Broadmoor Hotel, Philadelphia, Pennsylvania.

(The voice you hear speaking is radio announcer Joe Hess.)

Ladies and gentlemen, we are broadcasting today, August the 11th, 1946, from the Broadwood Hotel, where in a few minutes, Helen Rudnick and Morton Eisenberg will be joined together in the holy bonds of matrimony. It’s now a few minutes after 1:30 and the green and parrot rooms of the Broadwood hotel in the heart of Philadelphia, are crowded to capacity with about 200 guests, who are now awaiting the start of the ceremony. The aisle is lined on both sides with large stands of beautiful gladioli while the alter is decorated with palms with a blue canopy or chupa directly above. The chupa is highlighted by streams of sunshine coming through the ceiling to floor windows, directly behind the wedding canopy. It’s a beautiful day, ideal for such an event.

And now the ceremony is about to start. The best man, Herb Straus, is coming down the aisle. He is snappily dress attired in a white dinner jacket and a maroon bow tie and black trousers. The best man has just reached the altar and the matron of honor, Bebe Rudnick, the bride’s sister-in-law, is now entering the room.
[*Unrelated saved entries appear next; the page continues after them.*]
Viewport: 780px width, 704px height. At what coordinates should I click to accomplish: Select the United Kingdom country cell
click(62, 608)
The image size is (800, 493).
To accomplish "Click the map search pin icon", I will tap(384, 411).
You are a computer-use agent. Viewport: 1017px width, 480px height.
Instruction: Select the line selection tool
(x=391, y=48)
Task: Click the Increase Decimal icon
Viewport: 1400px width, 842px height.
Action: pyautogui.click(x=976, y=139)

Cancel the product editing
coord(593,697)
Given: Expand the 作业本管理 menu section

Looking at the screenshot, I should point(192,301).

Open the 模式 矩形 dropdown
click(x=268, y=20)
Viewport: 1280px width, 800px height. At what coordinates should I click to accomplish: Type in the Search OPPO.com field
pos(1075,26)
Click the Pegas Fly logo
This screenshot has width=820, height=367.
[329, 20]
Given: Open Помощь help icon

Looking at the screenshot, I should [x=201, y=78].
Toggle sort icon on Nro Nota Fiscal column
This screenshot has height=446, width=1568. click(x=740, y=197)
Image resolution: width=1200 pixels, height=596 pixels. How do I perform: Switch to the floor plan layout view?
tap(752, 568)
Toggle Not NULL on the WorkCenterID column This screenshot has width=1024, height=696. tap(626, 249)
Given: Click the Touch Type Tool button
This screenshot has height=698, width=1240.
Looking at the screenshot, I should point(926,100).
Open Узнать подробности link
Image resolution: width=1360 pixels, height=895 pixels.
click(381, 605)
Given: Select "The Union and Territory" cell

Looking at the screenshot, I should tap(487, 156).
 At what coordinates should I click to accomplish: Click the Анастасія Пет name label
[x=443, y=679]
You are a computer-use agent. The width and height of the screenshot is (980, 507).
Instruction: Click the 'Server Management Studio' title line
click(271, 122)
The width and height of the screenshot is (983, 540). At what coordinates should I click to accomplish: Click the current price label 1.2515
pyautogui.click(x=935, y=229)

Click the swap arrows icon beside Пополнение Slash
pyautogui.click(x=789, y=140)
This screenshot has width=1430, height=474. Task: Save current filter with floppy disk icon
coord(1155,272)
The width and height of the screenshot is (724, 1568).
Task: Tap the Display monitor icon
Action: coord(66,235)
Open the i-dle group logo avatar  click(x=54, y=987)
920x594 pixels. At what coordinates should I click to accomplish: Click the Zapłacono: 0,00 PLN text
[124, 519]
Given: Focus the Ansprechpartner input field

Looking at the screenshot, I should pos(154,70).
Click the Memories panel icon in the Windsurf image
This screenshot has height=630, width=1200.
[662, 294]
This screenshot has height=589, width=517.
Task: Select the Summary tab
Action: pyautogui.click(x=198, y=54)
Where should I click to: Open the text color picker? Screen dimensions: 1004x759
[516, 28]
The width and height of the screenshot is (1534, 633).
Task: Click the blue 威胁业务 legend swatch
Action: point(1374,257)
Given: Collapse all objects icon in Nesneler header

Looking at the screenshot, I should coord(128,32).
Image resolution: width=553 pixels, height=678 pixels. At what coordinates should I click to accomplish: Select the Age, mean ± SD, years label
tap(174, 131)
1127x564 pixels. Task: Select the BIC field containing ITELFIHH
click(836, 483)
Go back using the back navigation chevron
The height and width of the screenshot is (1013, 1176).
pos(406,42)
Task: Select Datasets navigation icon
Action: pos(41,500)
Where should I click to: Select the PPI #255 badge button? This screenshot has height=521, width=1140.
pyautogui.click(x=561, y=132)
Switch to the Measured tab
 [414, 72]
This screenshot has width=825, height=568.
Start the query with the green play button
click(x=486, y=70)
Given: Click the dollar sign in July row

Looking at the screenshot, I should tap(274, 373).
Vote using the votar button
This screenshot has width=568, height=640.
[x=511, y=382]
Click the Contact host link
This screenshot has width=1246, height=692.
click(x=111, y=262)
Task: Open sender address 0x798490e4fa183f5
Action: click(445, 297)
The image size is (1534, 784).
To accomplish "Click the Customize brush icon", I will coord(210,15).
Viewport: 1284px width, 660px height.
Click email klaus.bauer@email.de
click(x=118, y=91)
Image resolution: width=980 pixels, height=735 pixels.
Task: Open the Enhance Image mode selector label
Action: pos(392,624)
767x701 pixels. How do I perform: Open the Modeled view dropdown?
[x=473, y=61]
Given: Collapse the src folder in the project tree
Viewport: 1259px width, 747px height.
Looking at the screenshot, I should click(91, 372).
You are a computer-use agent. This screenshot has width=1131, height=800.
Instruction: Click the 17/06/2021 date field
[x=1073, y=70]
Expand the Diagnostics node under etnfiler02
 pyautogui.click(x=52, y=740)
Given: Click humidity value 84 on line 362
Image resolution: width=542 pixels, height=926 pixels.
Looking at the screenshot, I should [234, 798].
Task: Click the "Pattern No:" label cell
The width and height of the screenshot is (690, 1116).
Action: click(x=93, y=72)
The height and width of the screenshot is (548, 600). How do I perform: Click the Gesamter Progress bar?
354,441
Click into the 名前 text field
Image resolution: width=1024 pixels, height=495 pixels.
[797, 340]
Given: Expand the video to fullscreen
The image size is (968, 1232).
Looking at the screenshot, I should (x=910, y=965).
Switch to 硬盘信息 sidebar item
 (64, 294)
She is attired in a gown designed on grecian lines.  It has a full skirt which flows below her waist. Gold grecian sandals and a blue ostrich headdress complete the ensemble. She’s carrying a light blue delphinium hand bouquet.

The groom, Morton Eisenberg, has just started down the aisle. I notice he’s he’s just a little bit nervous, but who wouldn’t be, nothing like this has ever happened to him before. There’s just a ghost of a brave smile on his handsome face. He’s accompanied by his mother and father. Father and son are both wearing white dinner jackets, and Mrs. Eisenberg is wearing a long sleeved aquamarine dinner gown, which is set off with a gold girdle belt. As they reach the altar, the bride’s parents are now starting down the aisle. Mrs. Rudnick is dressed in a draped aquamarine dinner gown trimmed with gold sequins. Mrs Rudnick is also wearing a white dinner jacket. I’m sorry, that’s Mr. Rudnick. And now they are three quarters of the way down the aisle and have stopped to await the entrance of the bride.

The strains of “Oh, Promise Me,” which the band has been playing has changed suddenly, to the very familiar music of “Here Comes the Bride.” And here she comes. She pauses momentarily at the room’s entrance, a vision of loveliness. A hush settles over the audience. As all eyes are focused upon this magnificent bride, attired in white embroidered organza.  The bodice of the gown has a bertha-type neckline, which is edged with white seed pearls. The headdress is a pearl and beaded tiera finished off with a fingertip fishtail veiling. In her arm she carries a mass of roses, the center in which reposes a natural orchid. As the bride reaches her parents, they continue down the aisle to the altar. With everybody under the chupa, we now take you to the altar where the next voice you will hear will be that of Rabbi Friefelder.

A future blog will include more about the dozens of family members and friends who spoke at the wedding, over a background of a band playing 1946 hits. My father’s brother, Bill Eisenberg, was the tech guy runing the self-recording record machine.